__About this task__: Everything in the listing must be transcribed exactly, from the first line to the last.

__Supplied records__:
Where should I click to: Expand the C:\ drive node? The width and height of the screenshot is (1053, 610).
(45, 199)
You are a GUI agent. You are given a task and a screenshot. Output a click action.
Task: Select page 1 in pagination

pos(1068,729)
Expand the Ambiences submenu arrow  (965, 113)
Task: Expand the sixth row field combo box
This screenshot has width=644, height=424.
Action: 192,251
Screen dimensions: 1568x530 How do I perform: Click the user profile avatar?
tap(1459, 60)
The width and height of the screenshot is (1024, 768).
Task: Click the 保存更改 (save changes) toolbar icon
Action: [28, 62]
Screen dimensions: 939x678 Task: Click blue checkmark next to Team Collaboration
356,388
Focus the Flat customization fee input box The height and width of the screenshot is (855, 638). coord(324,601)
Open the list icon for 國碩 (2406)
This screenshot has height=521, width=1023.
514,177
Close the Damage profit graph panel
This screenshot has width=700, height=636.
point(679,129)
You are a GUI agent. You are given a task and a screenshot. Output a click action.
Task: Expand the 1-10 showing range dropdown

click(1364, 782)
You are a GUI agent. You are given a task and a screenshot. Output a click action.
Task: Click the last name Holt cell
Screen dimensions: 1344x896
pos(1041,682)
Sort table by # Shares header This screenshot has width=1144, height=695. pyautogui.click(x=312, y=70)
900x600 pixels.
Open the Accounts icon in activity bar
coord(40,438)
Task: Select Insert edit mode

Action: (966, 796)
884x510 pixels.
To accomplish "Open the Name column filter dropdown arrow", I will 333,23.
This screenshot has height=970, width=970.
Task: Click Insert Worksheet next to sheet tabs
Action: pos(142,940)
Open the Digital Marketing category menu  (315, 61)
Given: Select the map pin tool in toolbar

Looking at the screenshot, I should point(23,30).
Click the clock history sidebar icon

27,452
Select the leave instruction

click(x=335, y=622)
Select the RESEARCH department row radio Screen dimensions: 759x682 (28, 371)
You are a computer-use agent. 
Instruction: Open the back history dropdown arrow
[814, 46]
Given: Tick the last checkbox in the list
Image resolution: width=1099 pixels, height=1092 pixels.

__Response below__:
Where should I click to: Expand the C:\ drive node? The width and height of the screenshot is (1053, 610).
(45, 199)
You are a GUI agent. You are given a task and a screenshot. Output a click action.
Task: Select page 1 in pagination

pos(1068,729)
Expand the Ambiences submenu arrow  (965, 113)
Task: Expand the sixth row field combo box
This screenshot has width=644, height=424.
Action: 192,251
Screen dimensions: 1568x530 How do I perform: Click the user profile avatar?
tap(1459, 60)
The width and height of the screenshot is (1024, 768).
Task: Click the 保存更改 (save changes) toolbar icon
Action: [28, 62]
Screen dimensions: 939x678 Task: Click blue checkmark next to Team Collaboration
356,388
Focus the Flat customization fee input box The height and width of the screenshot is (855, 638). coord(324,601)
Open the list icon for 國碩 (2406)
This screenshot has height=521, width=1023.
514,177
Close the Damage profit graph panel
This screenshot has width=700, height=636.
point(679,129)
You are a GUI agent. You are given a task and a screenshot. Output a click action.
Task: Expand the 1-10 showing range dropdown

click(1364, 782)
You are a GUI agent. You are given a task and a screenshot. Output a click action.
Task: Click the last name Holt cell
Screen dimensions: 1344x896
pos(1041,682)
Sort table by # Shares header This screenshot has width=1144, height=695. pyautogui.click(x=312, y=70)
900x600 pixels.
Open the Accounts icon in activity bar
coord(40,438)
Task: Select Insert edit mode

Action: (966, 796)
884x510 pixels.
To accomplish "Open the Name column filter dropdown arrow", I will 333,23.
This screenshot has height=970, width=970.
Task: Click Insert Worksheet next to sheet tabs
Action: pos(142,940)
Open the Digital Marketing category menu  (315, 61)
Given: Select the map pin tool in toolbar

Looking at the screenshot, I should point(23,30).
Click the clock history sidebar icon

27,452
Select the leave instruction

click(x=335, y=622)
Select the RESEARCH department row radio Screen dimensions: 759x682 (28, 371)
You are a computer-use agent. 
Instruction: Open the back history dropdown arrow
[814, 46]
Given: Tick the last checkbox in the list
Image resolution: width=1099 pixels, height=1092 pixels.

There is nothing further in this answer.